### Tâches à réaliser
[A] Répondez aux questions suivantes sur l'extrait consacré au monument de la municipalité.
(i) Depuis combien d'années celui qui agit à titre de grand manitou de la municipalité occupe-t-il ce rôle ?
(ii) À quel étage l'Hôtel de Ville a-t-il déjà été installé ?
(iii) Que permet aux artistes le centre d'expression ?
[B] Poursuivez, s'il vous plaît, l'extrait sur le monument de la municipalité à partir de sa dernière phrase.

### Extrait choisi
═══

Issu d’une famille d’agriculteurs de plusieurs générations, celui qui agit à titre de grand manitou de la municipalité depuis maintenant cinq ans n’a que de bons souvenirs de jeunesse liés au monument qui a eu de nombreuses utilités pour la Ville: «On y allait l’été chercher des légumes et des fruits. L’Hôtel de Ville a déjà été installé au deuxième étage. Le palais de justice également il y a plusieurs années. Il a servi de salle communautaire pour les résidents du secteur. Maintenant, il y a le centre d’expression qui permet aux artistes de faire voir leur travail.»

═══

### Données fournies
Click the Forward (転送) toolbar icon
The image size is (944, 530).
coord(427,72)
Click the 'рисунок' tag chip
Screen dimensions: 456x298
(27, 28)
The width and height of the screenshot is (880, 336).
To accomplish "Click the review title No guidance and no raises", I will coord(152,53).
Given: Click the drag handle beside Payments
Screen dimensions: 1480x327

═══

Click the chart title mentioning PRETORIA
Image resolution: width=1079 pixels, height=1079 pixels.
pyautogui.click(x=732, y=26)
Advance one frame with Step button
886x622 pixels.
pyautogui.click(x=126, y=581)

═══

### Réponses aux tâches
[A]
(i) Depuis cinq ans.
(ii) Au deuxième étage.
(iii) Il leur permet de faire voir leur travail.

[B]
Une offre sans égale
Malgré l’arrivée des supermarchés de grande surface dans la région maskoutaine, la clientèle n’a jamais été aussi fidèle depuis quelques années. Son emplacement demeure son atout le plus important selon les différents acteurs qui exploitent leurs entreprises à l’intérieur ou même à proximité du marché qui a fêté ses 140 ans l’an dernier. «C’est assurément le cœur du centre-ville. Sans le marché public situé à cet endroit, les petits commerces autour n’auraient pas le même succès sans l’ombre d’un doute», a fait valoir une employée d’un commerce ouvert depuis près de 20 ans près du marché public.
Pour leur part, les commerçants locataires qui sont installés à l’intérieur de l’édifice centenaire sont heureux de la décision prise par la Ville. D’ailleurs, les dernières années ont été fastes malgré les travaux de construction qui paralysent certaines activités à l’extérieur du bâtiment. «Les ajouts auront sûrement un effet positif. Il y aura l’ajout d’un nouveau stationnement pas très loin, ce qui était un enjeu majeur depuis plusieurs années. Ça va permettre aux gens de pouvoir facilement venir nous rendre visite», a fait remarquer Michel Charron, propriétaire de la Boucherie Charron qui est installée au cœur du marché depuis 51 ans maintenant.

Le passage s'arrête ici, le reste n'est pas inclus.